- [Texte à étudier]:
::::::
En revanche, concernant les indemnités octroyées par le juge, malgré le double motif justifiant la sanction, le salarié ne saurait être fondé à obtenir une double indemnisation.

En effet, pour le manquement lié à l’insuffisance de motivation de la lettre de licenciement, le salarié serait en droit de réclamer une indemnité calculée en fonction du préjudice subi, s’il justifie de moins de 2 ans d’ancienneté dans une entreprise de moins de 11 salariés et, dans les autres cas, au minimum d’une indemnité égale à 6 mois de salaire.

Pour l’autre irrégularité, compte tenu de l’inaptitude physique liée à un accident du travail, le salarié était en droit de prétendre au versement de l’indemnité prévue à l’article L1226-15 du Code du travail, soit au minimum 12 mois de salaire.

La haute juridiction est donc venue confirmer que les deux irrégularités ne peuvent être sanctionnées que par une seule et même indemnité au moins égale à celle prévue à l’article L1226-15 du Code du travail (Cass.soc. 23 mai 2017 n°16-10580).

IV- Le remaniement inachevé de la procédure de contestation de l’avis d’inaptitude

Jusqu’au 1er janvier 2017, les contestations des décisions du médecin du travail devaient être portées devant l’inspecteur du travail dans un délai de 2 mois.

Désormais, le législateur a confié ce contentieux à la juridiction prud’homale.

En effet, l’article L4624-7 a instauré la nouvelle procédure de contestation, laquelle doit être portée devant le Conseil des prud’hommes, en référé, aux fins de la désignation d’un médecin-expert inscrit sur la liste des experts près la cour d’appel.
::::::
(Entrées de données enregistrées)
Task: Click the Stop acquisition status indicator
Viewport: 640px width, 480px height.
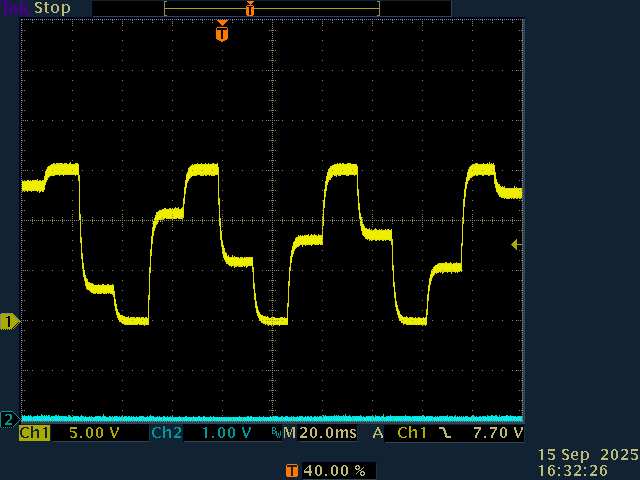Action: tap(52, 8)
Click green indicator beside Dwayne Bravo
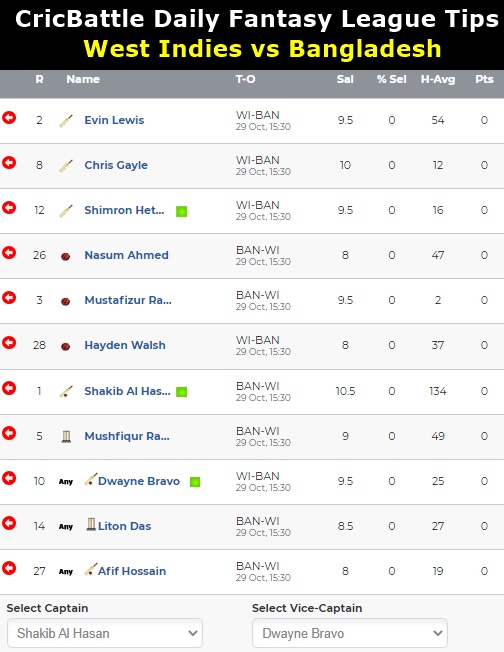 pos(195,482)
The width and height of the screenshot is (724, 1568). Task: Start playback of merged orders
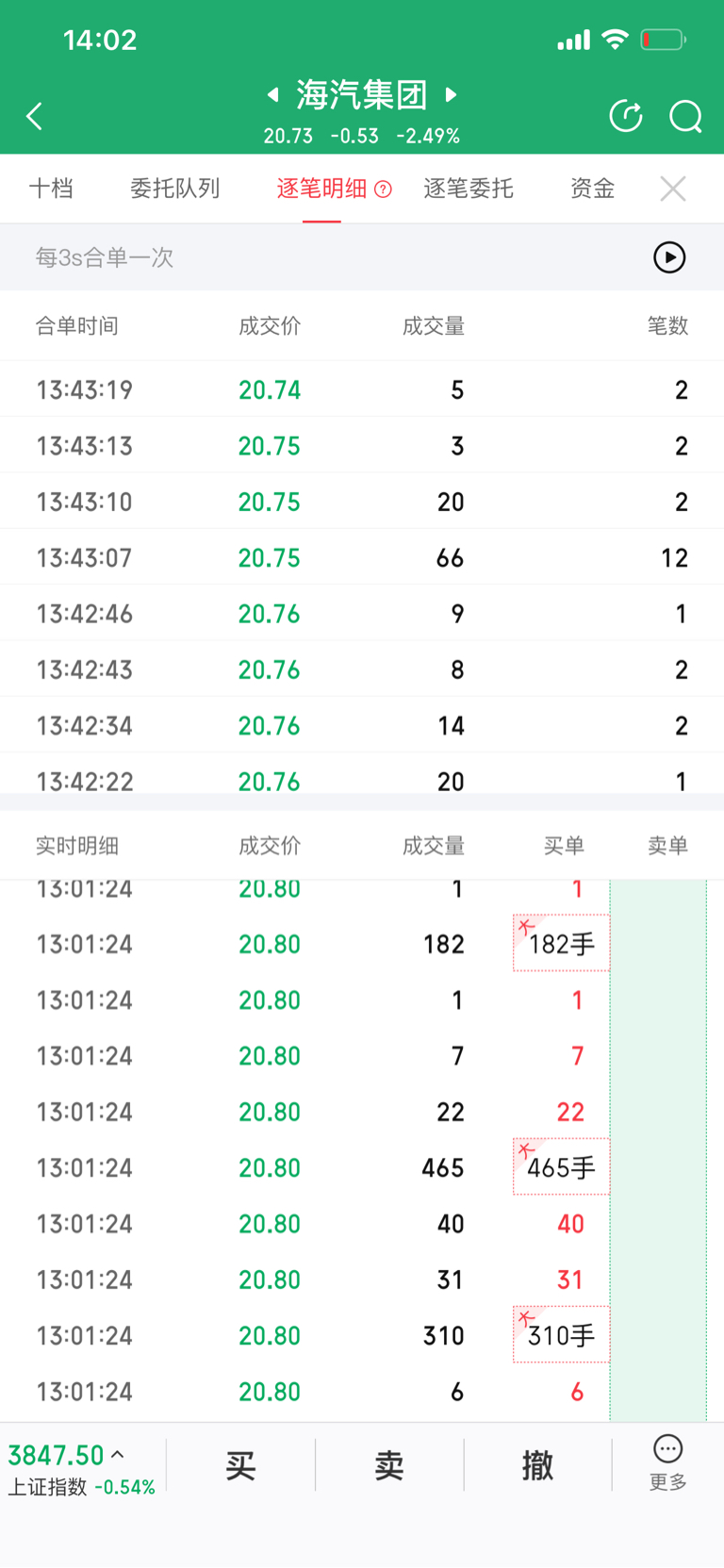(669, 257)
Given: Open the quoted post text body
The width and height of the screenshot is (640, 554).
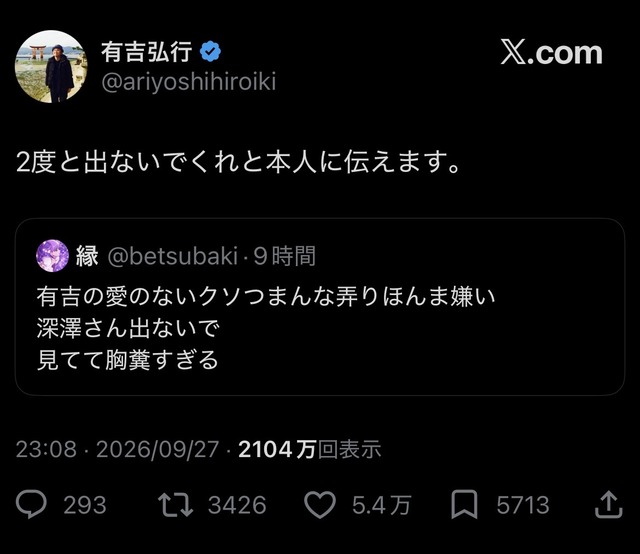Looking at the screenshot, I should [x=266, y=328].
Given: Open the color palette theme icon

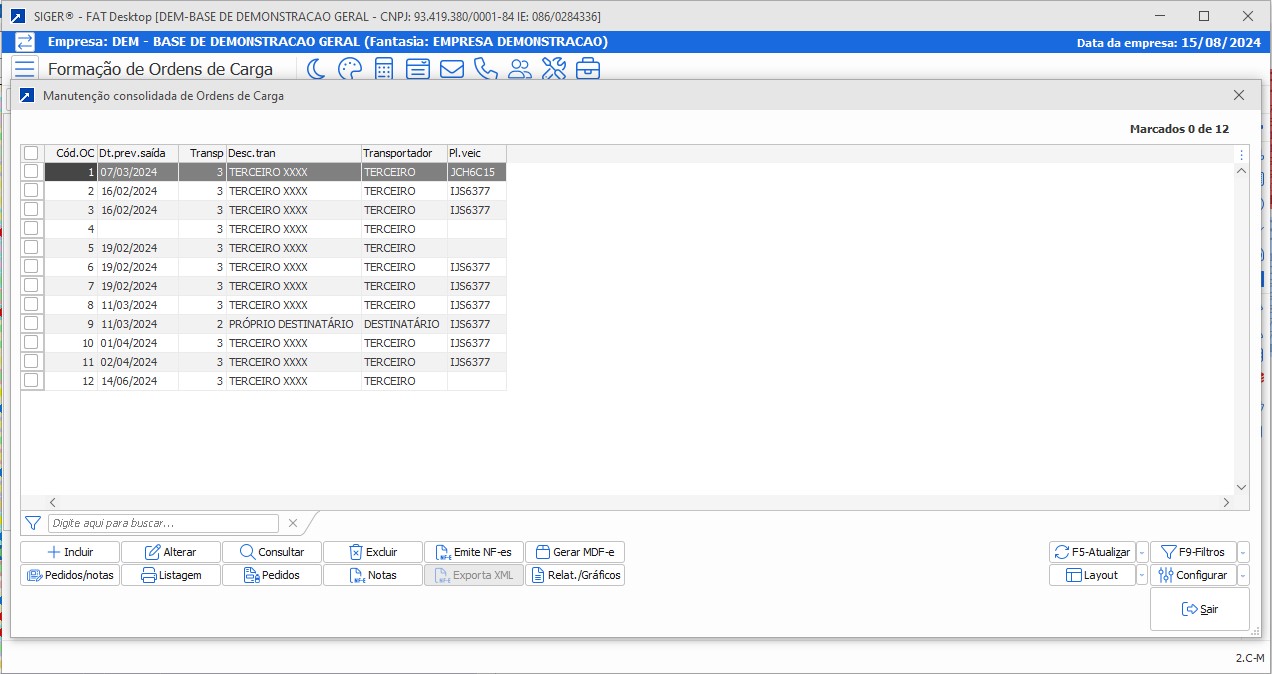Looking at the screenshot, I should (x=349, y=69).
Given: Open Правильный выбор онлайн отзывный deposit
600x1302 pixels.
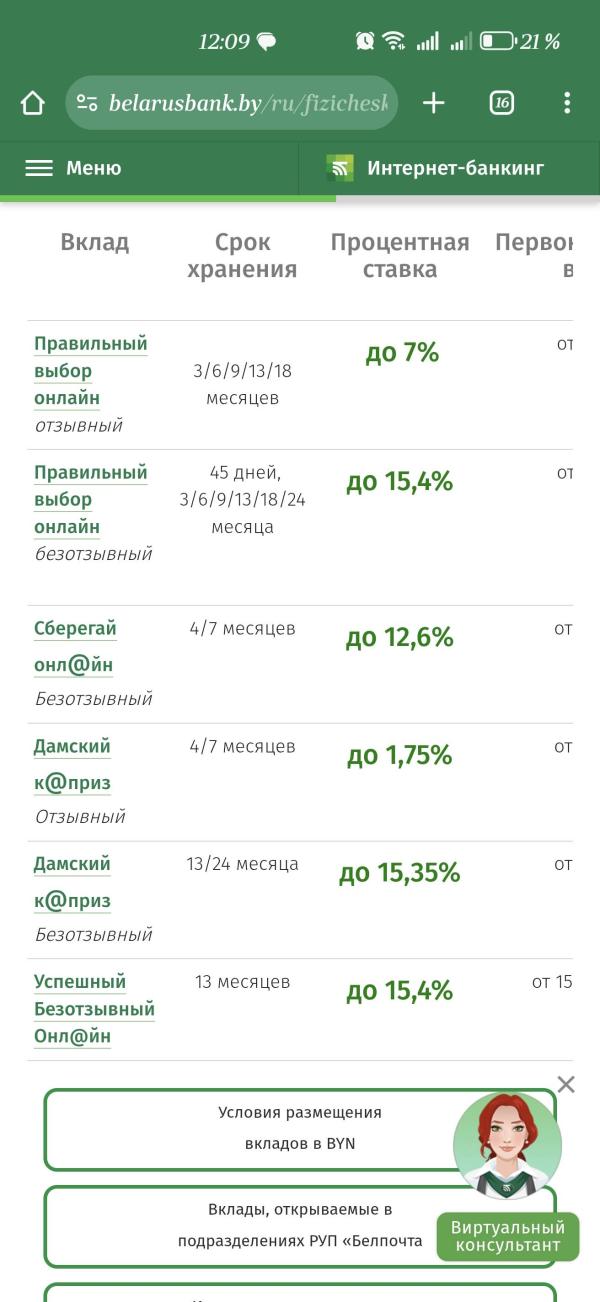Looking at the screenshot, I should tap(90, 371).
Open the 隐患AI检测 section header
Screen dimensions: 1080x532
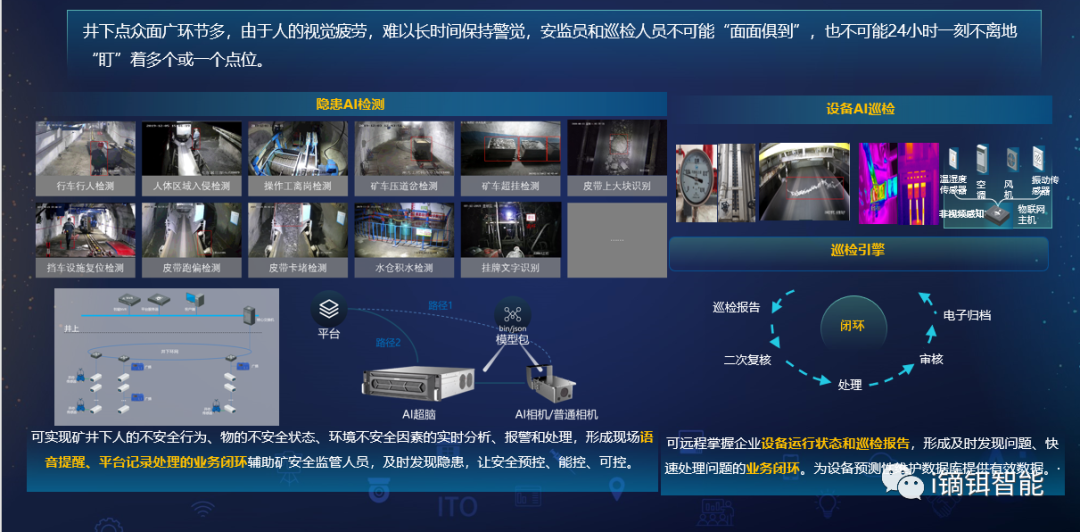click(350, 104)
::::::
- [Exercices proposés]:
**a.** Résumez en deux phrases le texte sur le licenciement pour inaptitude.
**b.** Extrayez du texte sur le licenciement pour inaptitude le passage qui s'ouvre sur les mots contenant « En revanche, concernant » et se clôt sur « 12 mois de salaire. ».
Les enregistrements ne sont d'aucune utilité ici.

- [Corrigé des exercices]:
**a.** Lorsque le licenciement d'un salarié inapte à la suite d'un accident du travail cumule une lettre insuffisamment motivée et une autre irrégularité, le salarié ne peut obtenir qu'une seule indemnité, au moins égale à celle de l'article L1226-15 du Code du travail. Depuis le 1er janvier 2017, les contestations des décisions du médecin du travail ne sont plus portées devant l'inspecteur du travail mais devant le Conseil des prud'hommes, saisi en référé pour désigner un médecin-expert.

**b.**
En revanche, concernant les indemnités octroyées par le juge, malgré le double motif justifiant la sanction, le salarié ne saurait être fondé à obtenir une double indemnisation.

En effet, pour le manquement lié à l’insuffisance de motivation de la lettre de licenciement, le salarié serait en droit de réclamer une indemnité calculée en fonction du préjudice subi, s’il justifie de moins de 2 ans d’ancienneté dans une entreprise de moins de 11 salariés et, dans les autres cas, au minimum d’une indemnité égale à 6 mois de salaire.

Pour l’autre irrégularité, compte tenu de l’inaptitude physique liée à un accident du travail, le salarié était en droit de prétendre au versement de l’indemnité prévue à l’article L1226-15 du Code du travail, soit au minimum 12 mois de salaire.